An information-theoretic characterization of the optimal gradient sensing response of cells

Many cellular systems rely on the ability to interpret spatial heterogeneities in chemoattractant concentration to direct cell migration. The accuracy of this process is limited by stochastic fluctuations in the concentration of the external signal and in the internal signaling components. Here we use information theory to determine the optimal scheme to detect the location of an external chemoattractant source in the presence of noise. We compute the minimum amount of mutual information needed between the chemoattractant gradient and the internal signal to achieve a prespecified chemotactic accuracy. We show that more accurate chemotaxis requires greater mutual information. We also demonstrate that a priori information can improve chemotaxis efficiency. We compare the optimal signaling schemes with existing experimental measurements and models of eukaryotic gradient sensing.

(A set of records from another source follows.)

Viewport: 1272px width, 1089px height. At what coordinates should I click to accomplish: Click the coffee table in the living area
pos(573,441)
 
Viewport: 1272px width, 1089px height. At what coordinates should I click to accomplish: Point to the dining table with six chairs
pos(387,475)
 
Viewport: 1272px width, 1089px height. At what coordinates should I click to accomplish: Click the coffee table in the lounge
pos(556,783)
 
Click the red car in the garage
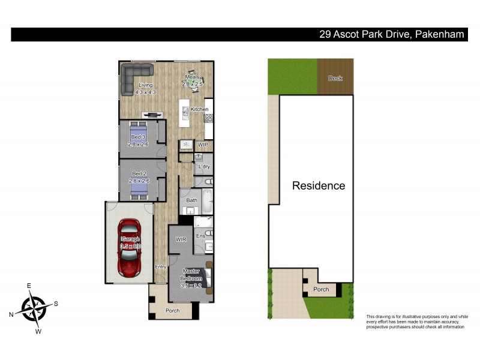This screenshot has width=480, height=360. pyautogui.click(x=129, y=247)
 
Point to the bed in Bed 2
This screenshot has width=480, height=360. pyautogui.click(x=139, y=187)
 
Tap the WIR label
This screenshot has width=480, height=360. pyautogui.click(x=181, y=240)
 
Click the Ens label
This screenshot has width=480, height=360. pyautogui.click(x=200, y=236)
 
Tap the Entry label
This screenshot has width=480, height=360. pyautogui.click(x=160, y=267)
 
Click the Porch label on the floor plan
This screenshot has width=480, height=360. pyautogui.click(x=172, y=310)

Remarkably, there is good quantitative agreement between the optimal response when no a priori assumption is made about the location of the existing source, and the observed experimental response of unpolarized Dictyostelium discoideum cells. In contrast, the measured response of polarized D. discoideum cells matches closely the optimal scheme, assuming prior knowledge of the external gradient - for example, through prolonged chemotaxis in a given direction. Our results demonstrate that different observed classes of responses in cells (polarized and unpolarized) are optimal under varying information assumptions.